According to IFAW Tanzania has reportedly withdrawn her proposal to sell her ivory – though this has not yet been confirmed by CITES, the news has been met with elation by conservationists in Kenya.
Joyce Poole of Elephant Voices an organization that monitors elephants in the Masai Mara ecosystem stated
“Elephants are under extreme threat from an ivory trade spiraling out of control. Inserting more ivory into the mix would send the wrong message to consumers, and further stimulate the illegal trade. I congratulate the Tanzanian authorities for the wise decision to withdraw their proposal”.
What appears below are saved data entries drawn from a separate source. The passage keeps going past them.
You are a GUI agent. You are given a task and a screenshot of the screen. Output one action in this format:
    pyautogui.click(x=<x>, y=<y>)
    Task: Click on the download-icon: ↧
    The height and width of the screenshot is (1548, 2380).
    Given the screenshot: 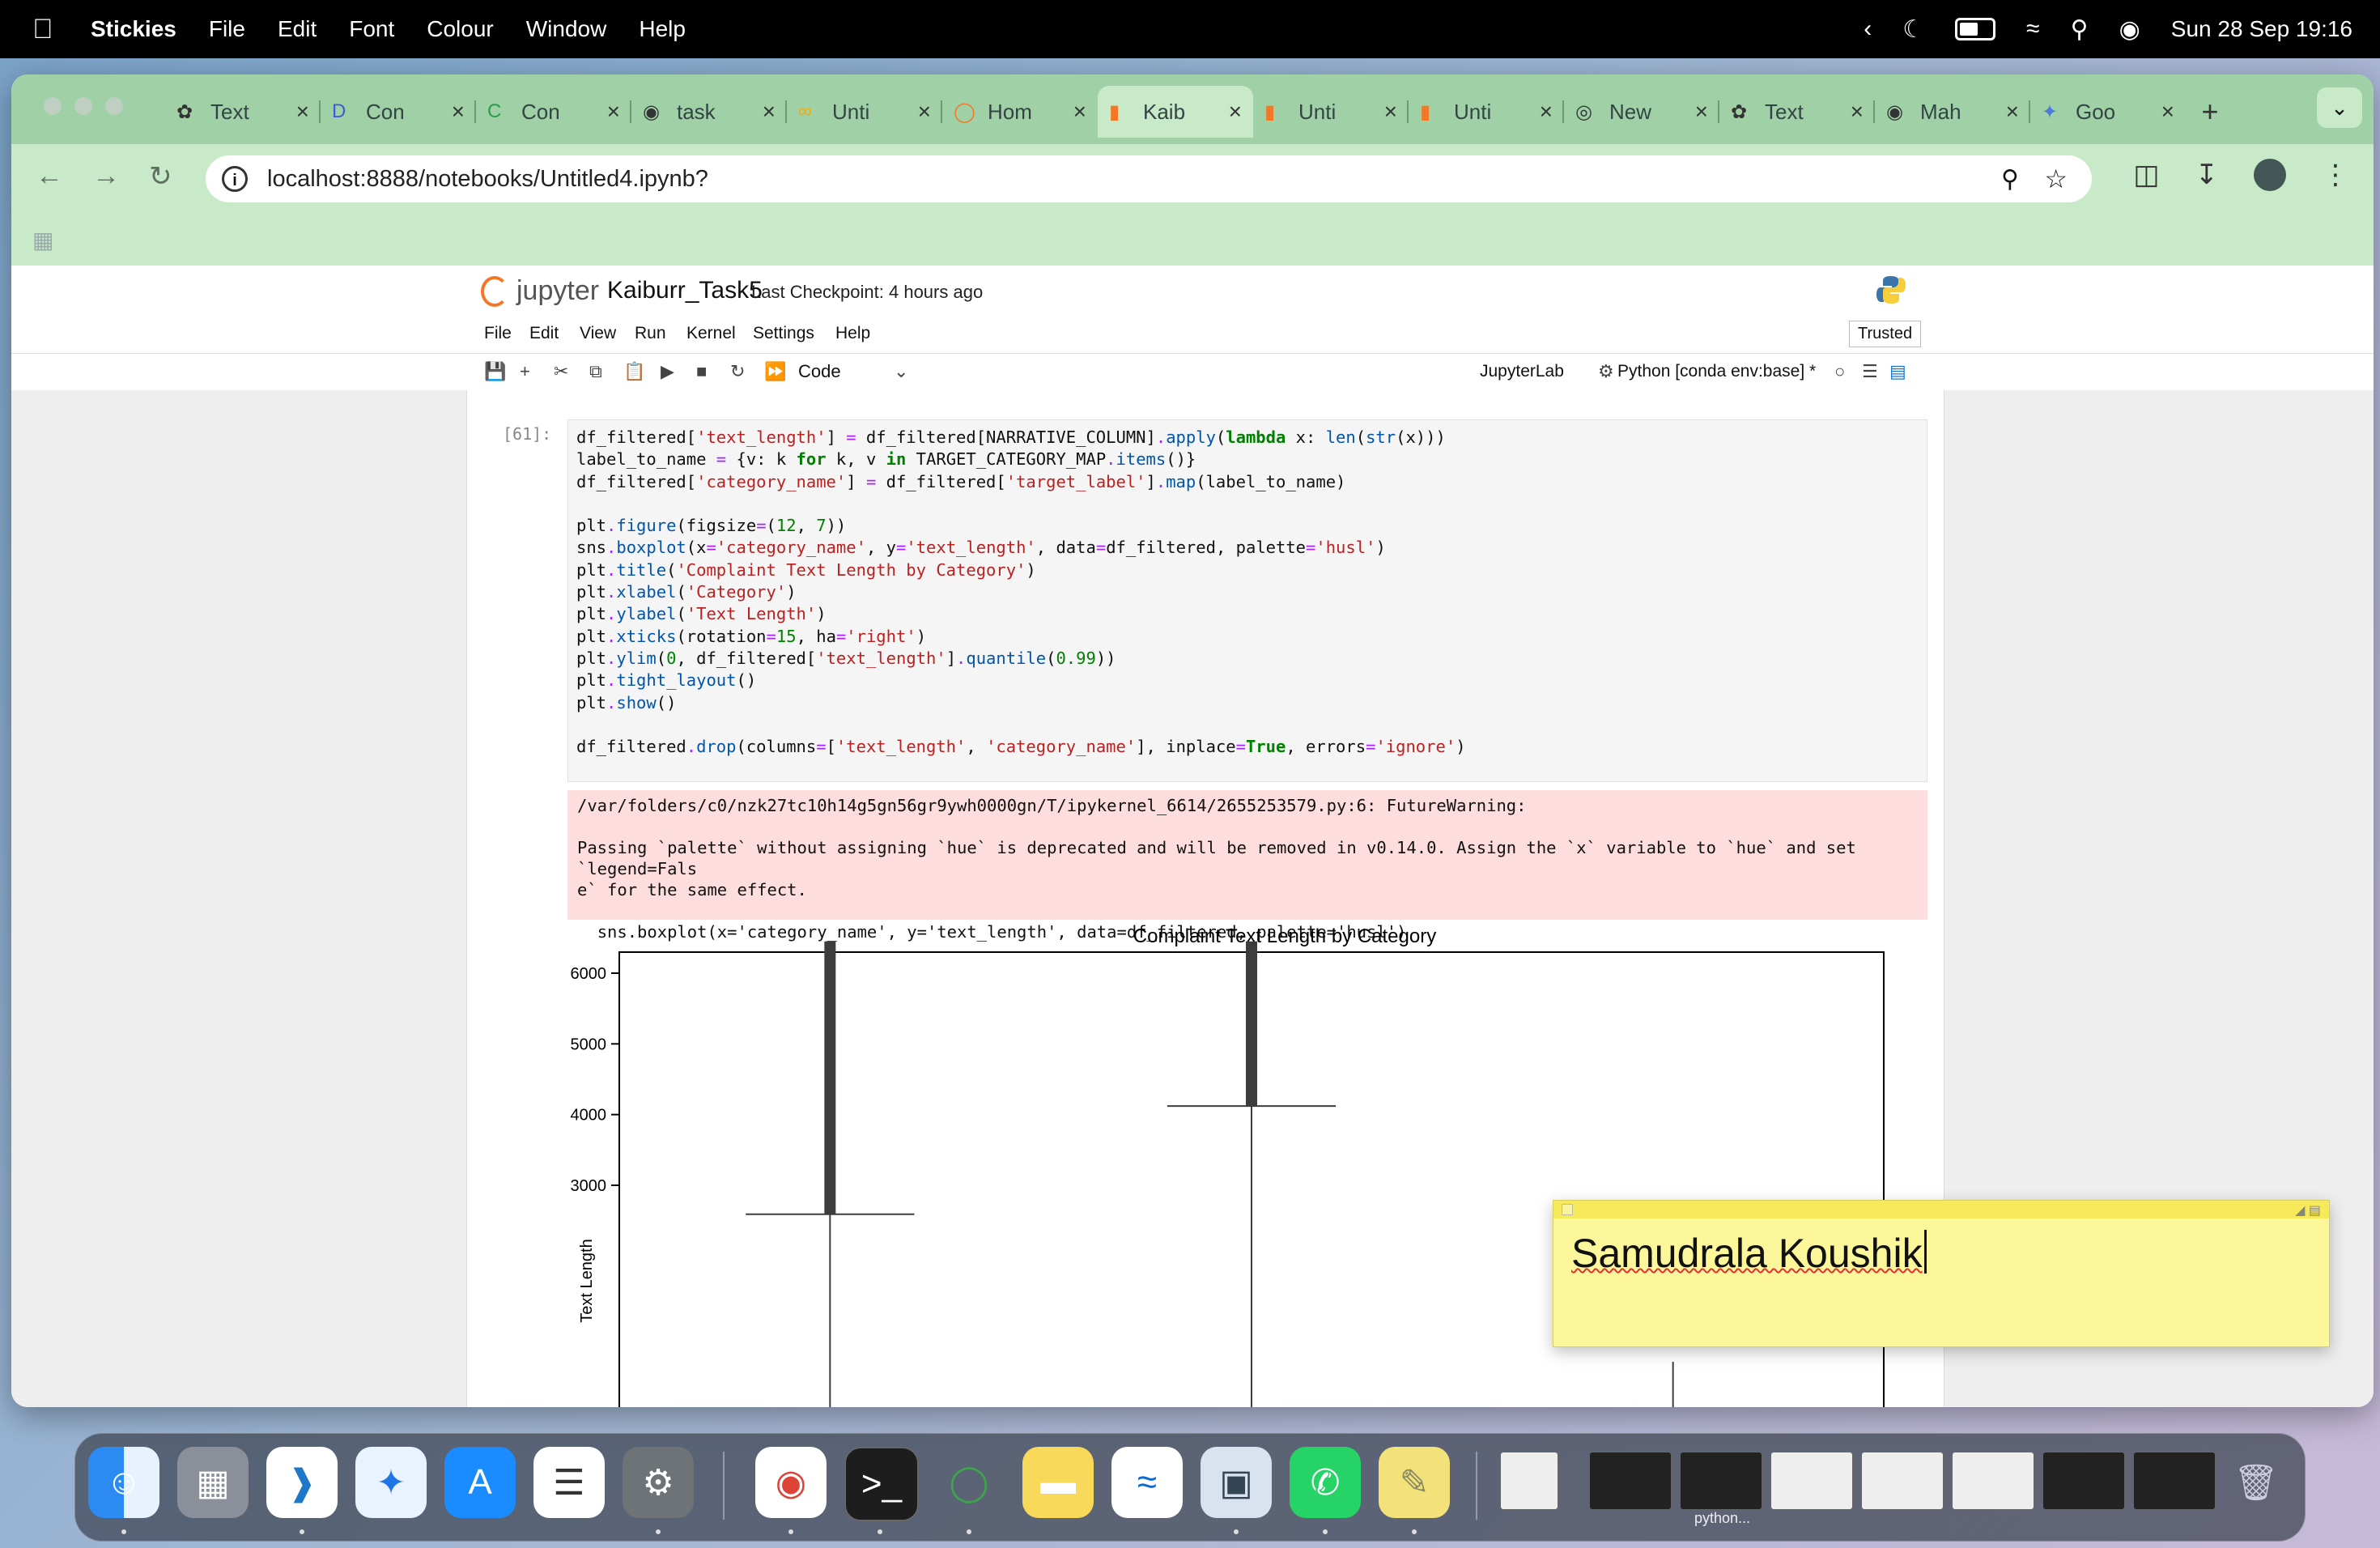 What is the action you would take?
    pyautogui.click(x=2207, y=175)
Tanzania had proposed to downlist her elephant population from Appendix I to Appendix II and sell 137 tons of ivory at the next years 16th Conference of the Parties to the Convention on International Trade in Endangered Species of wild Flora and Fauna, CITES, which takes place in March 2013 in Bangkok. This is the third time that has failed to win support for a similar proposals to sell ivory at CITES. Apart from a few southern African countries and China, Tanzania’s proposal received virtually no support locally and had been termed “ludicrous” by some conservation organizations like the Environemental Investigation Agency, EIA – the government had admitted that 30 elephants were being killed each day to poachers, and together with Kenya, Tanzania is a major player in the illicit ivory trade an issue that has been linked to corruption in the government.
The decision to withdraw the proposal comes after other positive statements including a commitment to step up anti-poaching, and after the Chinese embassy in Dar es Salaam stated commitment to working with Tanzanian authorities to combat poaching, and ivory trafficking. The Kenya government will be welcoming this news wholeheartedly.
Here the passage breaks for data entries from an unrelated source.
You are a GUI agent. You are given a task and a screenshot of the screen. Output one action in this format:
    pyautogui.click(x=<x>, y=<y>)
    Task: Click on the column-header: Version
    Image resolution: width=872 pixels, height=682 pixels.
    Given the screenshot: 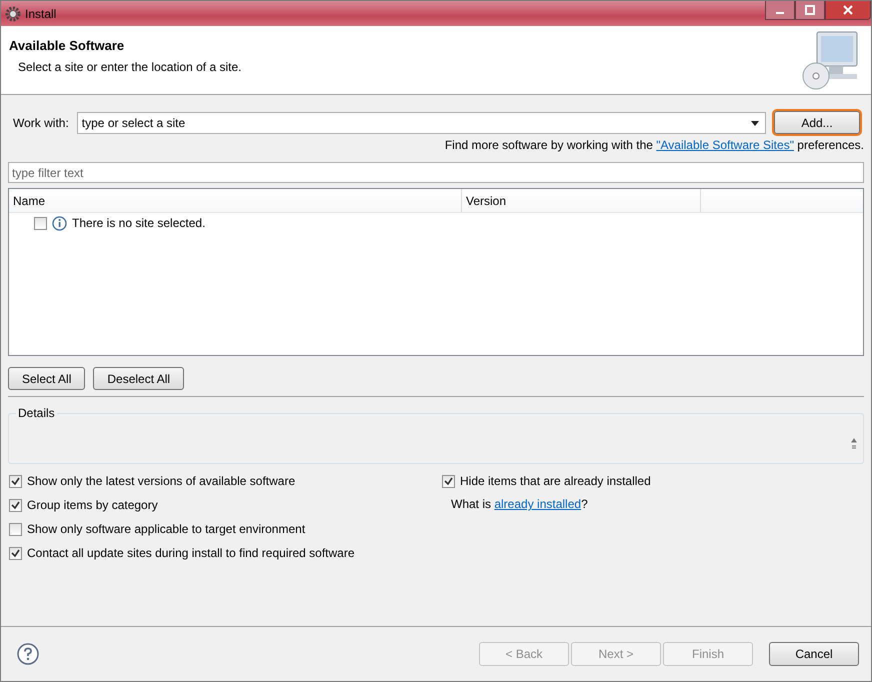 What is the action you would take?
    pyautogui.click(x=582, y=200)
Through expert submissions from the Kenya Wildlife Service, Kenya’s position has been fiercely against Tanzania’s proposal. Despite huge investment in anti poaching and enforcement poaching is rampant in Kenya as a result of the demand for ivory which has been whetted by the limited renewal of legal trade.
And, this decision does not alter Kenya commitment to extend a 9 year moratorium on ivory trade to all elephant range states. This would prevent any country from proposing to trade in ivory until after 2017. Most conservation organizations back Kenya’s proposal including Save the Elephants, WildlifeDirect, Elephant Voices, the Amboseli Elephant Project, Born Free Foundation, IFAW, and others many of whom will travel to Thailand to lobby for Kenya.
For the first time in this dark period of elephant poaching, there is cause for hope. The Kenyan Minister for Forestry and Wildlife and the Director of the Kenya Wildlife Service have raised the alarm and renewed commitment to anti-poaching efforts. The US Secretary for State Hilary Clinton has raised the issue in congress, and the Tanzanian government has requested support from the USA improve park management. While China is the main market for ivory, major markets also exist in other Asian countries like Thailand, Vietnam, and Malaysia. What we hope for now is for all of these countries to make a commitment by jointly denouncing illegal domestic ivory trade, and contributing to a fund that will enhance African elephant range states enforcement, investigations, and management of elephants.